HarliBot: Building a Bilingual AI Chatbot for Local Government

February 1, 2026

HarliBot: Building a Bilingual AI Chatbot for Local Government

In early 2026, I had the opportunity to design and build HarliBot (now formally known as Harlí) — a bilingual AI chatbot for the City of Harlingen, Texas. This post walks through the architecture, the challenges of building a truly bilingual system, and the lessons learned from taking a RAG-based chatbot to production.

The Challenge

The City of Harlingen serves a predominantly bilingual (English/Spanish) community in South Texas. Residents needed a way to quickly find information about city services — utility payments, building permits, public works schedules — without navigating a complex municipal website.
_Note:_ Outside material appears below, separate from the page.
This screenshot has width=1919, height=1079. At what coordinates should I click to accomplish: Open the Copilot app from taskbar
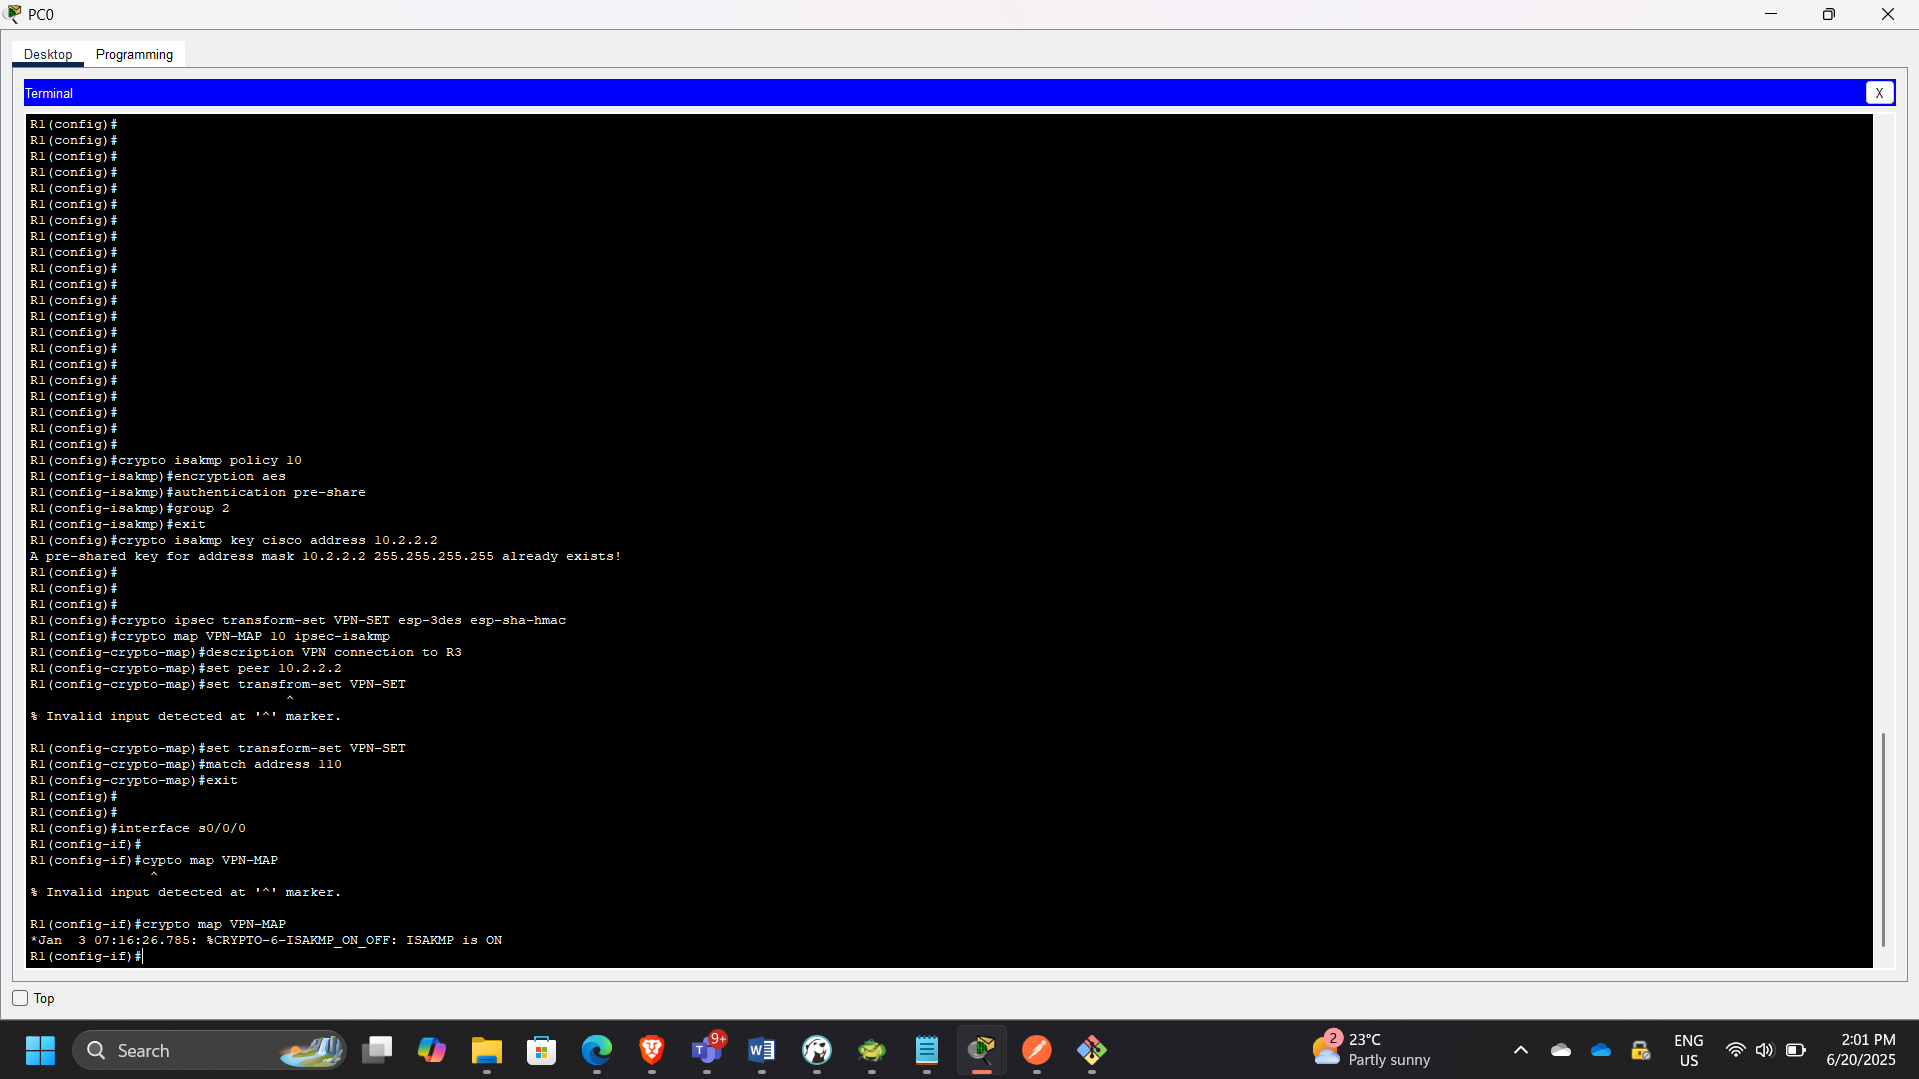coord(432,1050)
The solution needed to:

  1. Work equally well in English and Spanish
  2. Provide verified, source-cited answers (not hallucinations)
  3. Be embedded directly on the city's existing website
  4. Maintain data sovereignty — no sensitive city data leaving controlled infrastructure

Architecture: RAG Over Hallucination

I chose a Retrieval-Augmented Generation (RAG) architecture to ensure every response is grounded in verified city content rather than relying on the LLM's general knowledge.

The pipeline:

  • Crawl & Process: A TypeScript pipeline scrapes and processes the harlingentx.gov website
  • Embed: A Python FastAPI service (deployed as an AWS Lambda container) generates multilingual embeddings using paraphrase-multilingual-mpnet-base-v2
  • Index: ChromaDB Cloud stores 2,100+ vector-indexed chunks across both languages
  • Generate: Google Gemini 1.5 Flash produces responses with source citations

The Bilingual Challenge

Building bilingual support was more nuanced than "just translate everything." Key challenges included:

  • Embedding quality: The multilingual model needed to embed semantically equivalent English and Spanish content near each other in vector space — careful model selection was critical
  • Index integrity: During early re-embedding of Spanish content I discovered it was inadvertently overwriting English vectors. I implemented a merge-and-index workflow with normalized metadata filtering (lowercase en/es tags) to prevent this
  • Dynamic language switching: The entire site UI synchronizes language through a global LanguageProvider, so toggling between EN/ES updates both the chat persona and the surrounding website content

Production Deployment

The production stack runs across multiple services:

  • Frontend: Next.js 14 deployed on Vercel with SSE streaming for low-latency responses
  • Embedding Service: AWS Lambda (container image) for scalable, serverless embeddings
  • Vector DB: ChromaDB Cloud (HTTP API)
  • Analytics: Vercel Analytics for user rating tracking and performance monitoring

Getting to production involved solving several interesting problems: API Gateway route mismatches (403s), Lambda read-only filesystem errors (solved by model bundling), Vercel monorepo configuration, and a cascade of environment variable issues across the proxy layer.

Results

HarliBot is live at harli-bot.vercel.app and features:

  • 2,100+ bilingual knowledge chunks covering core municipal services
  • Full RAG retrieval path with source citations and no demo fallback
  • A premium UI with glassmorphism, animated gradients, and Montserrat typography
  • PWA support with offline resilience via a custom service worker
  • WCAG accessibility foundations including ARIA landmarks and keyboard navigation

Lessons Learned

The biggest takeaway was the importance of the Hybrid Indexing strategy. Pure automated web scraping misses edge cases — we discovered that Harlí couldn't answer questions about City Hall despite the underlying data being present. The solution was combining automated scraping with curated JSON entries and supplemental fact injection to ensure mission-critical information is always reachable in the vector space.

For anyone building RAG systems for production: invest heavily in your content pipeline. The quality of your retrieval is everything — the LLM can only be as good as the context it receives.